Again, maybe. Dollars in the bank have diminishing returns for a seed-stage founder. Can you make productive use of $250K on day one? Totally. $1M? Probably, over 12-18 months. $3M? It gets harder to allocate larger amounts of capital efficiently.
This is compounded by the fact that successful startups are now raising rounds faster than before. VCs are hungry to deploy capital, so follow-on rounds and pre-empts are happening more than before. I’ve seen companies raise their Series As at good valuations while only half-way to the “traditional” Series A benchmark. I’ve seen Series Bs three months after the A. And so on.
In this environment, VCs are under significant pressure to deploy their funds. They aggressively push capital on founders. The result is that good companies are raising, at the seed stage, capital they will never deploy. And that’s a waste of the dilution they take on.
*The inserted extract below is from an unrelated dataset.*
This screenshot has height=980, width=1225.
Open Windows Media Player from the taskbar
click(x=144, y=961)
Strong startups are raising monster seed rounds, $3M plus. In the old paradigm, that would be for a 18-24 month runway, so implying an average spend of $125-167k a month. Actually doing that productively is hard.1 It implies building a 15+ person team. That’s tough in itself. But now you actually need to deploy even faster, because the old paradigm has been broken. If you’re good, you may no longer need 18 or 24 months to get to the Series A. You’ll get there in 12 months.
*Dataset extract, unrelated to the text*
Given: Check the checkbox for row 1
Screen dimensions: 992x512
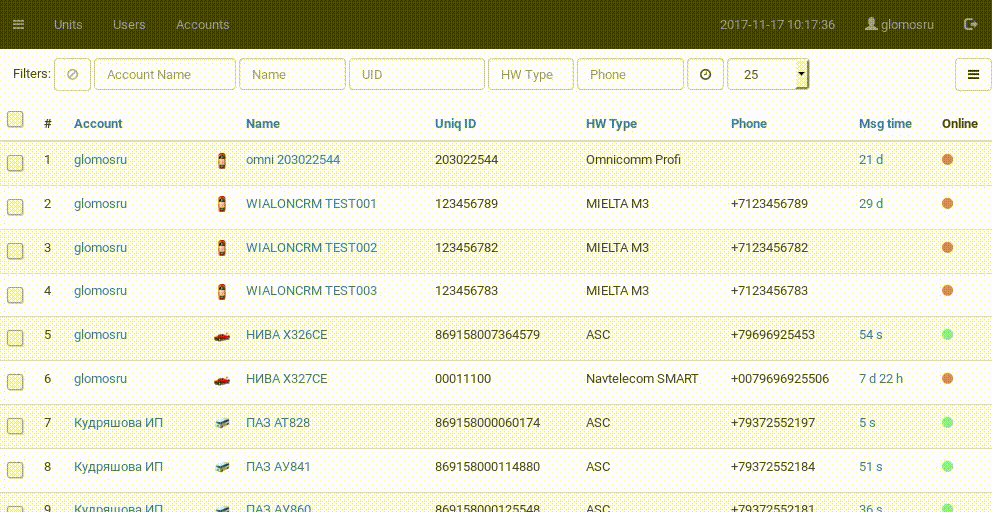Looking at the screenshot, I should pyautogui.click(x=15, y=162).
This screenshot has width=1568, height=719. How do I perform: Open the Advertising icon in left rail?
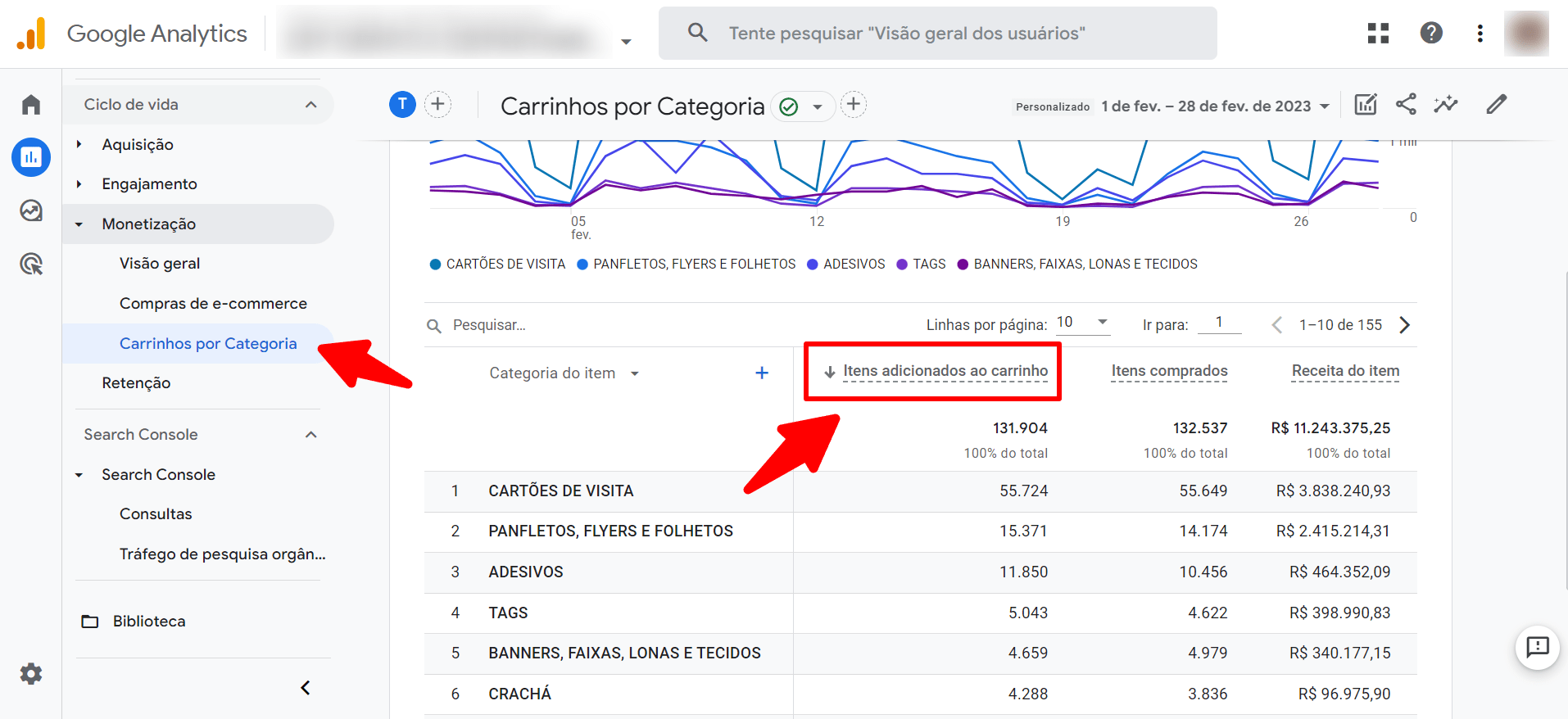tap(31, 264)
So, suppose you raised a $3M seed, and you get to your Series A in 12 months. You’ve still got $2M in the bank. You paid 17% of your company – a co-founder-level chunk – for that capital. You gave away a board seat. You swallowed the options pool shuffle. All that for capital that you now don’t need.2
You raise your Series A. The press will cheer you on for being capital efficient. Your friends will congratulate you on the great brand name that’s getting put on your website and on your board. And you will bow and shake hands and perform all the social graces, with the venture capital force-feeding tube still hanging out of your mouth. But knowing that you’ve thrown away 17% of your company at the seed should make you sick to your stomach.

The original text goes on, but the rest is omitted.